Thursday, November 29, 2007

Ted Turner: land mogul

Nate Jenkins of AP in today's C-J...

[Ted] Turner has amassed 2 million acres over the past two decades to become the largest private landowner in the country. He owns large chunks of land in 11 states, with most of his holdings in New Mexico, Nebraska, Montana and South Dakota, and is restoring buffalo, cutthroat trout, wolves, black-footed ferrets and other flora and fauna that filled the Plains before the West was won.

His front men say their boss doesn't have a secret agenda - he just wants to be a rancher. But each big buy only heightens the anxiety and gives rise to conspiracy theories, the most ominous of which hold that the swashbuckling Atlanta executive is bent on putting Nebraska ranchers and farmers out of business....

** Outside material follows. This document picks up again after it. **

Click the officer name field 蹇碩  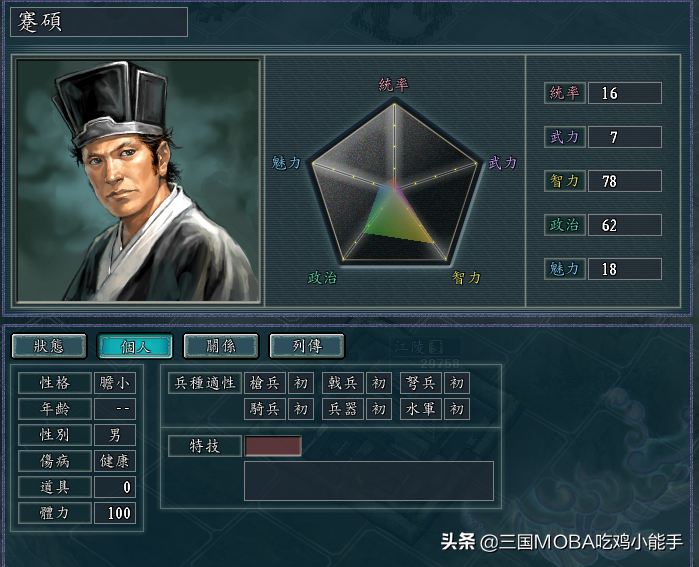[x=99, y=22]
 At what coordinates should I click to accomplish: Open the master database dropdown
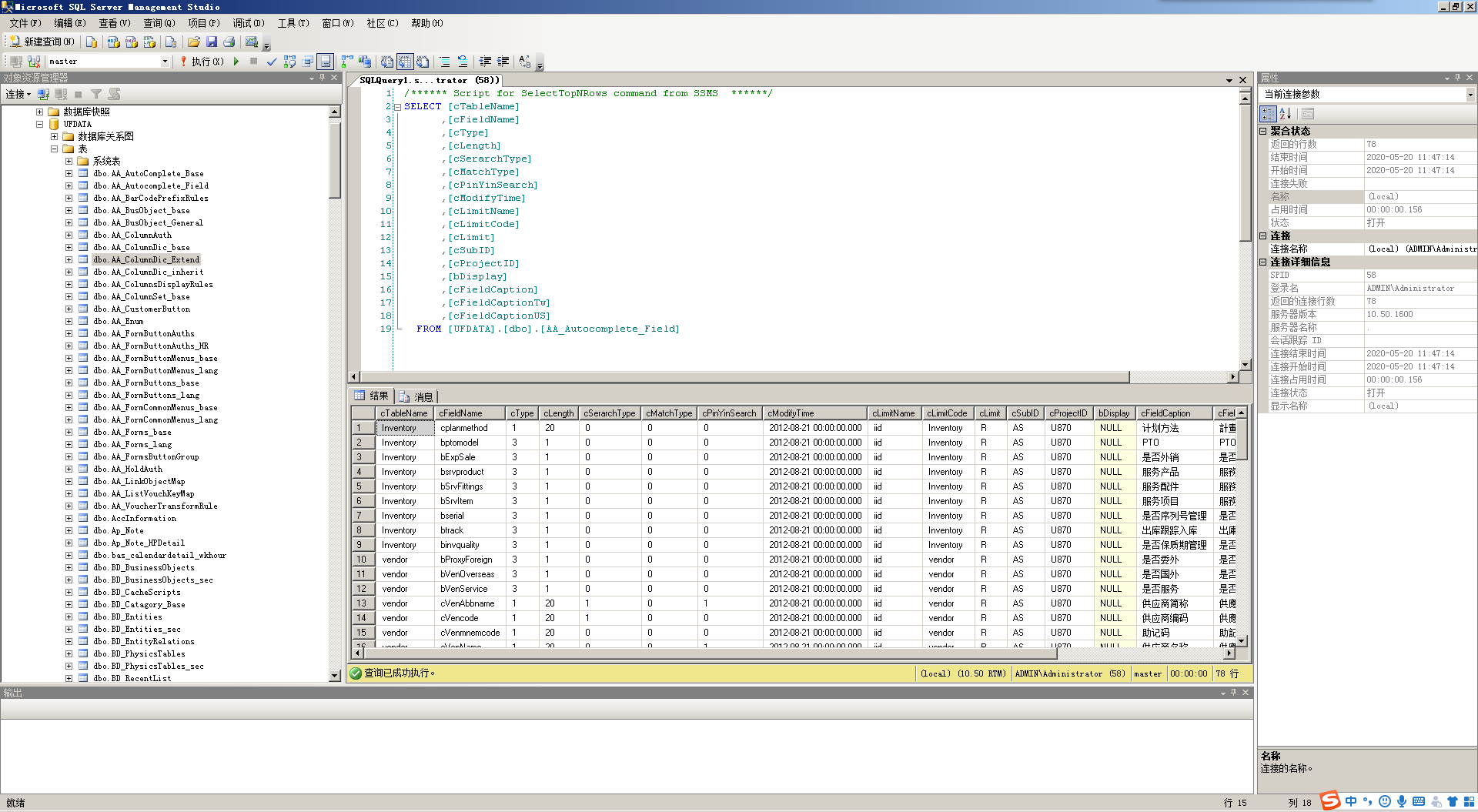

Among the theories: Turner is trying to corner the land over the Ogallala Aquifer, the world's largest underground water system, to gain power in the water-starved West.

Or: He is scheming, perhaps with the United Nations, to create a vast wildlife refuge and turn it over to the federal government, removing the land from Nebraska's tax rolls. That could hurt Nebraska schools and other services, which are already starved for cash....

Mike Phillips, executive director of the Turner Endangered Species Fund, a Turner offshoot, insisted his boss is just a "doggone serious rancher," though one dedicated to preserving the environment.

But Phillips' very presence is making people wonder. He once worked with The Wildlands Project, an environmental group that wants to create a continent-wide network of nature preserves to save endangered species. The Turner Foundation, the charity arm of Turner's empire, has contributed money to it and gives millions to dozens of other environmental groups.

Turner's organizations also have been in discussions with the World Wildlife Fund and the World Conservation Union about conserving bison. The groups have expressed interest in developing a huge park where bison could once again roam the Great Plains.

Actually, Turner's spokesmen say, the driving force behind Turner's land purchases is the desire to make money. Turner's Vermejo Park Ranch in New Mexico, for example, offers weeklong elk hunting excursions at $12,000 a pop. He has also entered the restaurant business with gusto, opening more than 50 Ted's Montana Grill restaurants across the country that feature bison meat....

"Our agenda is not to create a vast wildlife preserve," Evans, vice president of Turner Enterprises, said in an e-mail. However, he said, Turner is concerned about preserving animal habitat while ranching. "We think we can do both."...

Turner owns the largest buffalo herd in the country, 45,000 strong, many of them on the 425,000 acres he owns in Nebraska.

The sturdy bison need less attention than cattle, requiring fewer ranch hands. That adds to people's worries here in Hooker County, where there is about one person for every 721 square miles, just 15 kids graduated from high school last year, and the population dropped 3.4 percent from 2000 to 2006.

Another persistent complaint is that Turner's extraordinary ability to outbid just about anyone is driving up land prices, making it tougher for longtime ranchers to expand and keep their operations afloat.

Over the past decade, ranch land in the Sandhills region of the state where Turner owns all his property has more than doubled in price to over $300 an acre....

No one likes competition for the things they sell. And people love competition within the things they buy, but they don't people to bid up the prices they pay for things.

Good for Ted...at least this is voluntary, market-driven behavior.

I just wish he hadn't taken 100's of 1000's of $$ in farm subsidies!

1 Comments:

At November 30, 2007 at 8:15 AM , Anonymous Anonymous said...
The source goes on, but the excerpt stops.